[arin-ppml] inevitability of NAT?
owen at delong.com
Thu Feb 10 12:47:00 EST 2011
On Feb 10, 2011, at 6:41 AM, Scott Helms wrote:
>> They work through CONSUMER NAT because consumer NAT has nat traversal facilities like uPNP.
>> LSN/CGNAT is a whole different ballgame.
> Lets step back a moment. Why is LSN/CGNAT different from consumer NAT? Is it only because of a perceived lack of knobs?
> If I am going to explain to a CFO that "CGNAT is bad" I have to articulate exactly why its bad. While I don't know if this is the case or not there is no reason that the CGNAT vendors can't expose to end users the ability create forwarding rules based on user profiles (could be stored in TR-069, RADIUS, DHCP, LDAP, or even DDNS). I may be naive here because I haven't actually verified with Cisco and the others that they are planning this but if their product managers missed something that obvious I will be greatly surprised. While UPnP will not be part of that solution for obvious reasons building a web page that works with some sort of storage directory is trivial.
It's not just perception. The knobs aren't there, and, even if they were, as you pointed out, they can't/won't be the same knobs that exist in consumer NAT boxes. The problem with this is that many applications depend on the ones that exist and updating them to support different ones is probably at least as much effort as updating them to support IPv6.

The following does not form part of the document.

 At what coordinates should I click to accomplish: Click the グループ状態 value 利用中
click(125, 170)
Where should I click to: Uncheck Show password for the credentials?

Further, most LSN/CGN implementations will not be single-layer. Most NAT solutions depend on a Private->Public or Private->Public->Private
structure with a rendezvous host in the Public zone to coordinate knowledge of both sides of the translator. In the LSN/CGN scenario,
you have Private->Private2->Public- or worse Private->Private2->Public->Private or worse still Private->Private2->Public->Private2->Private.
There is no ability to have Rendezvous hosts in all of the Private2 sectors.
This makes a huge difference in the way applications currently operate and means that porting to IPv6 is, in most cases, simpler than
incorporating sufficient workarounds to cope with LSN/CGN.